A Few Thoughts on Feel and Timing
We all remember that scene in An Officer and a Gentleman: Sargent Foley/Lou Gossett Jr. is screaming at Zack Mayo/Richard Gere, trying to get him to DOR (drop out) of Navy Flight School.
Foley: I want your DOR!
Mayo: I ain’t gonna quit!
Foley: You can forget it, you’re out!
Mayo: Don’t you do it – don’t! . . . . I got nowhere else to go!
So here’s the corollary to horse training: if we start out at the highest level of pressure, and the horse doesn’t respond the way we want him to . . .
. . . . we got nowhere else to go!
This was a mistake I was making with the flag as a backup aid, until I took my horse to a Warwick Schiller clinic, and he pointed it out to me. During groundwork, I was going in with the flag too big and fast, it was more than my horse needed, but at the same time if she hadn't moved her feet, it would not have been enough and there would be nowhere else to go.

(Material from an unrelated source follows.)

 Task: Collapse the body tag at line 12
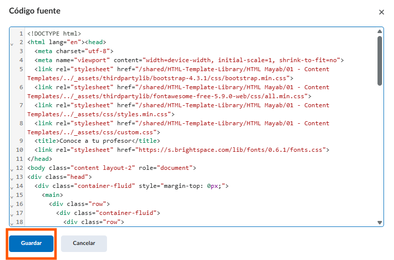pyautogui.click(x=12, y=169)
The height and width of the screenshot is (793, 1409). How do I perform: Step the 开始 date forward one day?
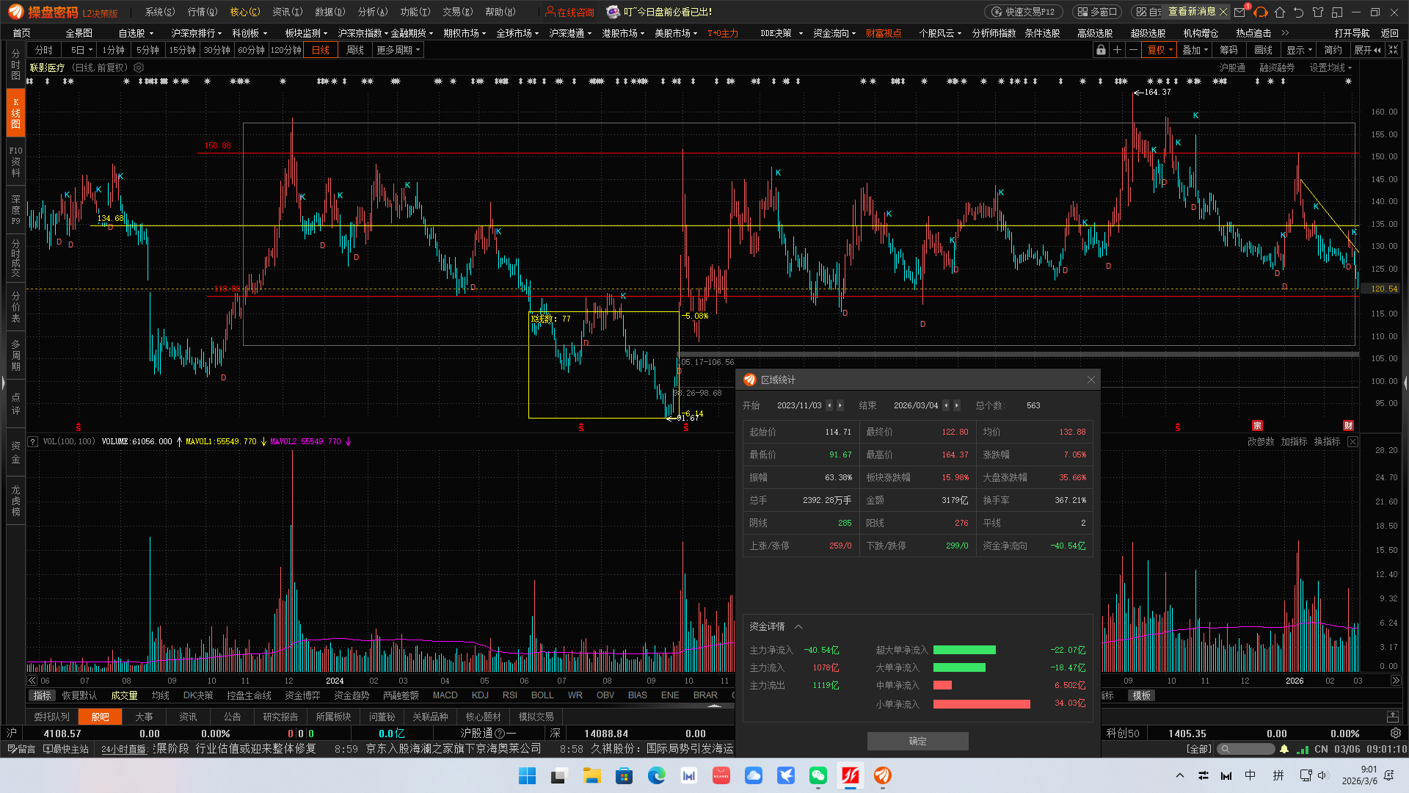(x=840, y=405)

We should always be striving for using the least amount of pressure we need to use, therefore we need to start out at the least amount it takes, then go from there.

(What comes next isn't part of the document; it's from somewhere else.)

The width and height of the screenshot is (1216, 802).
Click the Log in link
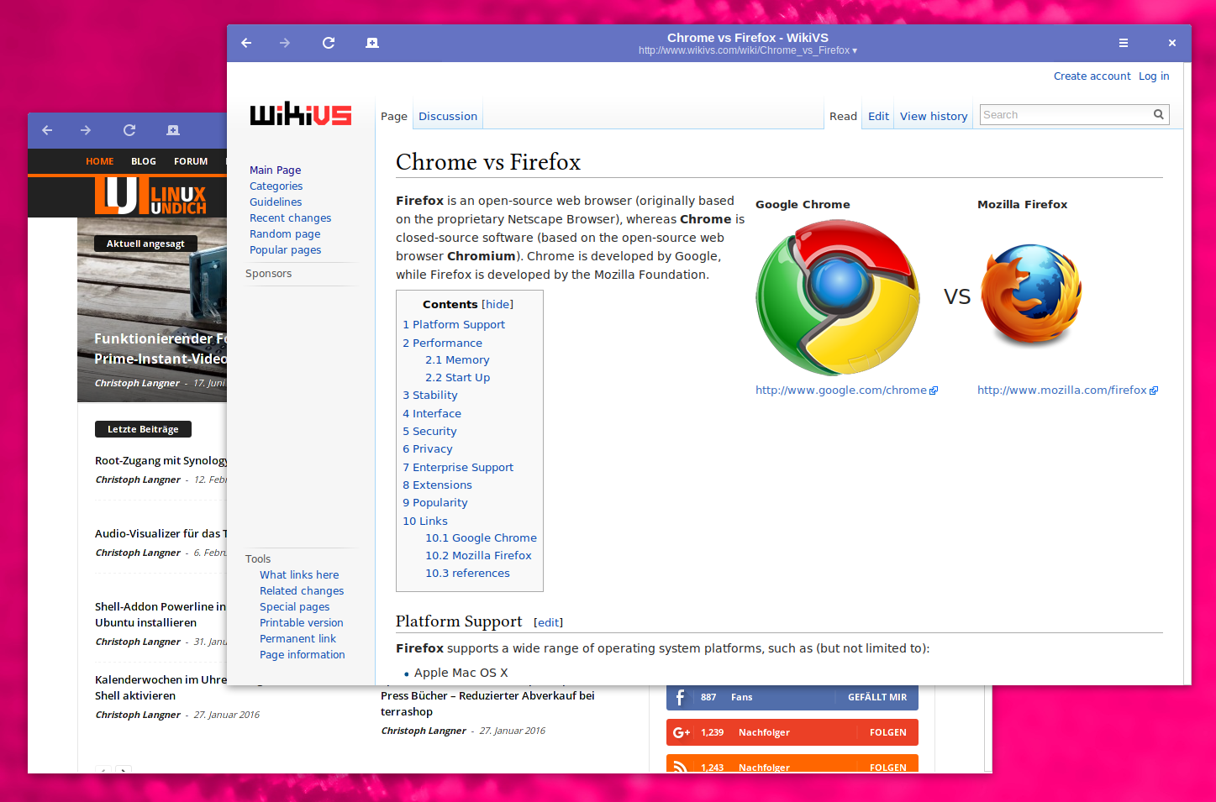(x=1153, y=76)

It can be a fine line between not doing enough with our aids, and doing too much. It takes time, practice, patience and knowledge to get our feel and timing right, with each horse that we work with.
We need to be asking ourselves; how little can we do, with our hands, our legs, and all our artificial aids, to get in synch with our horses, to allow them to be our partners.

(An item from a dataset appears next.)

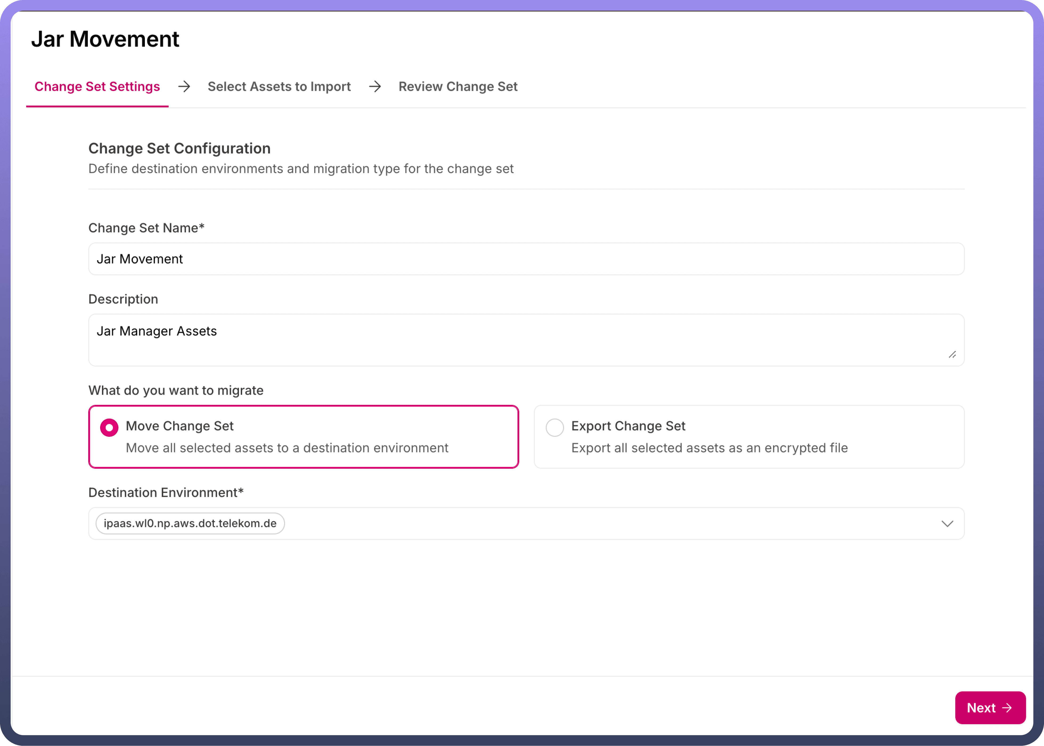
Task: Go to the Review Change Set step
Action: click(458, 87)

The concept of feel is simple in thought, but complex in practice. If you think you might not be using the right amount of pressure during groundwork, then video a session with your horse. It will give you a different perspective in which you can watch your reactions as well as your horse’s. Keep practicing, you'll get there.
I can't say it better than either Bill or Tom Dorrance.
At first it seems pretty hard to keep track of the feel and the timing and what the horse’s thoughts are.
Later on you don’t have to think so much about it.
It gets like breathing.
~ Tom Dorrance ~
Yours Truly at Fort Worden, the filming location for An Officer and a Gentleman.